Personal information
- Full name: Josu Ozkoidi Alba
- Date of birth: 23 April 1990 (age 36)
- Place of birth: San Sebastián, Spain
- Height: 1.69 m (5 ft 7 in)
- Position: Left back

Youth career
- 1999–2004: Antiguoko
- 2004–2008: Real Sociedad

Senior career*
- Years: Team / Apps / (Gls)
- 2008–2014: Real Sociedad B / 168 / (11)
- 2014–2015: Eibar / 0 / (0)
- 2014–2015: → Real Unión (loan) / 29 / (1)
- 2015–2017: Real Unión / 60 / (8)
- 2017–2021: Sabadell / 119 / (2)
- 2021–2022: Amorebieta / 16 / (0)
- 2022–2023: Rayo Majadahonda / 23 / (1)
- 2024: Sestao River / 4 / (0)

= Josu Ozkoidi =

Spanish footballer

Josu Ozkoidi Alba (born 23 April 1990) is a Spanish footballer who plays as a left back.

==Club career==
Born in San Sebastián, Gipuzkoa, Basque Country, Ozkoidi was a Real Sociedad youth graduate. An attacking midfielder, he made his senior debut with the reserves during the 2008–09 season, suffering relegation from Segunda División B.

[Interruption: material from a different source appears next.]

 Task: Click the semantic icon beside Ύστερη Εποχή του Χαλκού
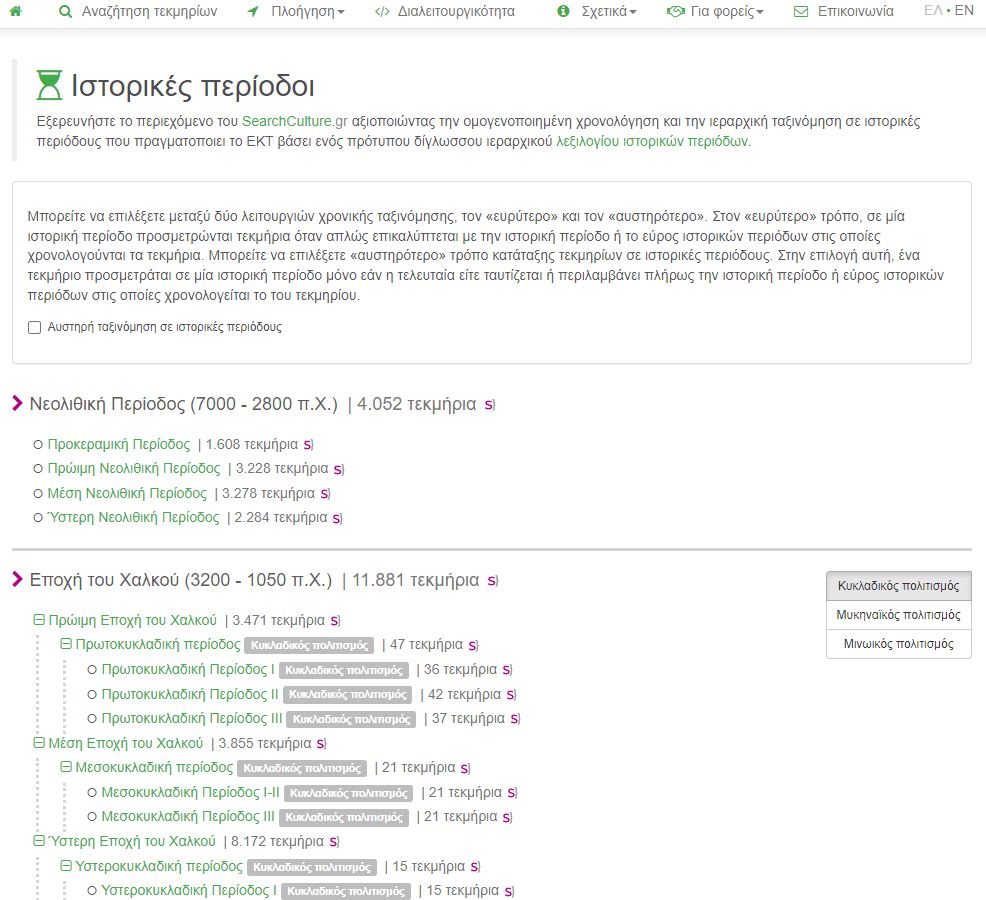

On 19 August 2014, Ozkoidi joined SD Eibar and was immediately loaned to Real Unión in the third division, for one year. On 31 August of the following year, he signed a permanent two-year contract with the Txuribeltz.

On 19 July 2017, Ozkoidi moved to CE Sabadell FC still in the third tier. At the club he was converted into a left back, and contributed with 26 appearances (play-offs included) during the 2019–20 campaign, as his side achieved promotion to Segunda División.

Ozkoidi made his professional debut at the age of 30 on 19 September 2020, coming on as a late substitute for Jaime Sánchez in a 1–2 away loss against Rayo Vallecano. He scored his first professional goal the following 16 April, netting the opener in a 2–2 draw at CF Fuenlabrada.

On 8 July 2021, after suffering relegation, Ozkoidi moved to SD Amorebieta.